## [TASK TO CARRY OUT]
Restate word for word the lines from the one bearing "Mute audio using the speaker icon" through the end of the entries below, and leave every picture out.

*** DATA FOR THIS TASK

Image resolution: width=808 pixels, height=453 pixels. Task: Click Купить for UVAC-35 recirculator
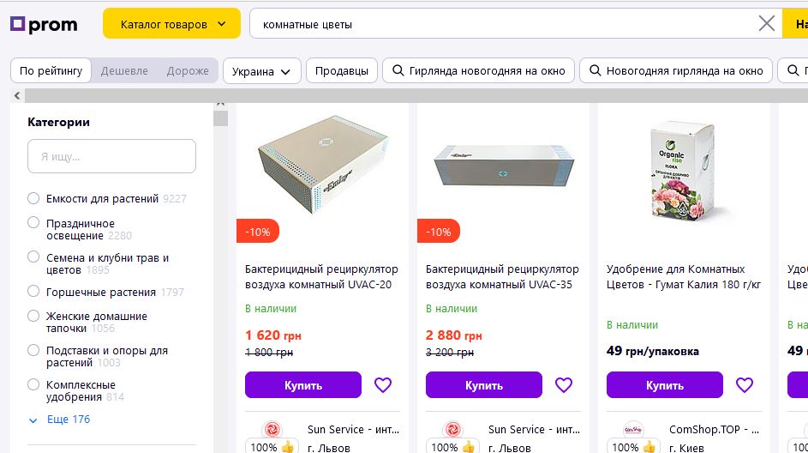tap(483, 385)
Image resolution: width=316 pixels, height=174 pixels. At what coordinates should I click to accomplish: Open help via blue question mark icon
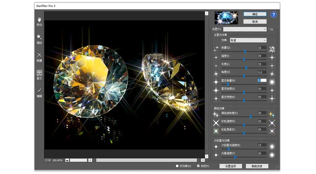coord(274,15)
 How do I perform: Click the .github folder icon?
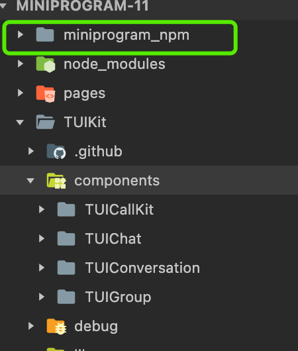click(56, 152)
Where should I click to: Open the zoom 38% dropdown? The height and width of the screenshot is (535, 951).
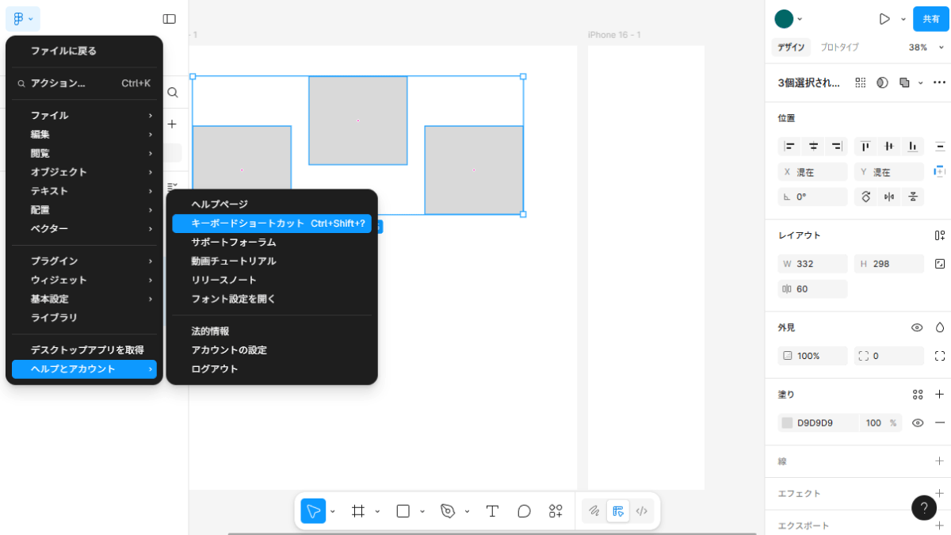pos(926,48)
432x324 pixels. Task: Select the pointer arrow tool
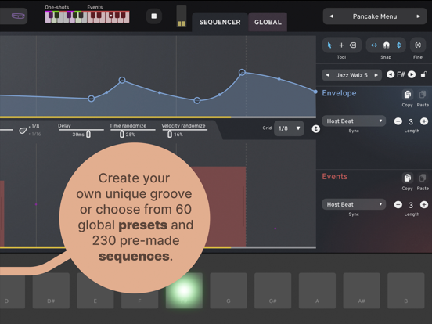329,45
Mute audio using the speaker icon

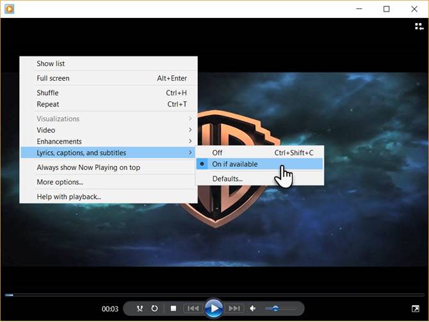253,309
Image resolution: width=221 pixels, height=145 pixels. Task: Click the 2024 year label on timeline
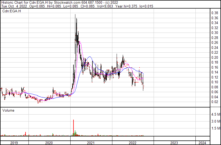point(202,143)
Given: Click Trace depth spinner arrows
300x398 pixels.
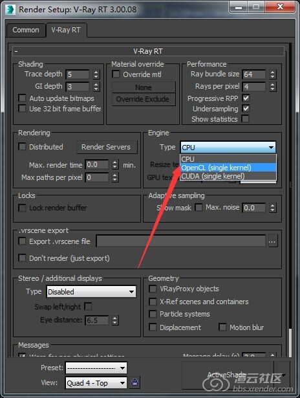Looking at the screenshot, I should click(96, 74).
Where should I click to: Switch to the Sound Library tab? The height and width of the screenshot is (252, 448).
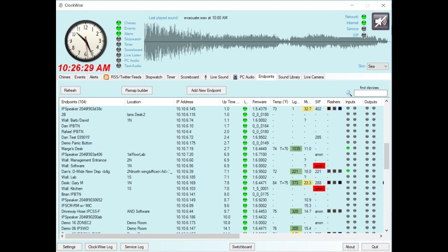tap(289, 77)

******

## [SOLUTION BELOW]
Mute audio using the speaker icon

253,309
Image resolution: width=221 pixels, height=145 pixels. Task: Click the 2024 year label on timeline
point(202,143)
Given: Click Trace depth spinner arrows
300x398 pixels.
Looking at the screenshot, I should click(96, 74).
Where should I click to: Switch to the Sound Library tab? The height and width of the screenshot is (252, 448).
tap(289, 77)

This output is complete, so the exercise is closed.